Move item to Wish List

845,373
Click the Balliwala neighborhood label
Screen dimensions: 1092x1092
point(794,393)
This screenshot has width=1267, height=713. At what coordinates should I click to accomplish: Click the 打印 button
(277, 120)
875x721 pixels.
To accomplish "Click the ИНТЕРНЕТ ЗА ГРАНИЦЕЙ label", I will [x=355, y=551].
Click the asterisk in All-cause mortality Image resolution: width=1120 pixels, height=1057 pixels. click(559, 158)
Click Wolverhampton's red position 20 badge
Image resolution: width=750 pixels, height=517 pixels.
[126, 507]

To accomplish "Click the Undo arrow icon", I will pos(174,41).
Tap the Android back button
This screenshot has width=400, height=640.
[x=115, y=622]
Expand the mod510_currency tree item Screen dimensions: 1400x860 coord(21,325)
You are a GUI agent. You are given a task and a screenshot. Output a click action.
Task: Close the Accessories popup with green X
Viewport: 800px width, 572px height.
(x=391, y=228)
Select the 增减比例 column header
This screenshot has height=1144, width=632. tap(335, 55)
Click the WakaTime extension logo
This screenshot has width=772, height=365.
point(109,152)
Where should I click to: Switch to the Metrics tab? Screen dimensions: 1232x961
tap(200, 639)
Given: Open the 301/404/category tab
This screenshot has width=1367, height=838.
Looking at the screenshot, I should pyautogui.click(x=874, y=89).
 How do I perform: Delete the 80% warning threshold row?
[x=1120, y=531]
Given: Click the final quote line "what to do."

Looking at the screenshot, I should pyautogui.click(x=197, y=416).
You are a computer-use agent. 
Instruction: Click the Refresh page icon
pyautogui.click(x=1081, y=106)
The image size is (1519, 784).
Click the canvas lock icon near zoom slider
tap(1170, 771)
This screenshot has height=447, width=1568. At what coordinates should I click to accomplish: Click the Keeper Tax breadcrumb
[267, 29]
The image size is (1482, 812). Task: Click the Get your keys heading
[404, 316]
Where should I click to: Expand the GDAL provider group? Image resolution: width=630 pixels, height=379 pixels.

(Problem description):
Final part of the records: return the line that contains "Task: Close the" and every line after it, exactly, with no other lines added.

(Exercise response):
Task: Close the Accessories popup with green X
Viewport: 800px width, 572px height.
(x=391, y=228)
Select the 增减比例 column header
This screenshot has height=1144, width=632. tap(335, 55)
Click the WakaTime extension logo
This screenshot has width=772, height=365.
point(109,152)
Where should I click to: Switch to the Metrics tab? Screen dimensions: 1232x961
tap(200, 639)
Given: Open the 301/404/category tab
This screenshot has width=1367, height=838.
Looking at the screenshot, I should pyautogui.click(x=874, y=89).
 How do I perform: Delete the 80% warning threshold row?
[x=1120, y=531]
Given: Click the final quote line "what to do."

Looking at the screenshot, I should pyautogui.click(x=197, y=416).
You are a computer-use agent. 
Instruction: Click the Refresh page icon
pyautogui.click(x=1081, y=106)
The image size is (1519, 784).
Click the canvas lock icon near zoom slider
tap(1170, 771)
This screenshot has height=447, width=1568. At what coordinates should I click to accomplish: Click the Keeper Tax breadcrumb
[267, 29]
The image size is (1482, 812). Task: Click the Get your keys heading
[404, 316]
Where should I click to: Expand the GDAL provider group? Image resolution: width=630 pixels, height=379 pixels.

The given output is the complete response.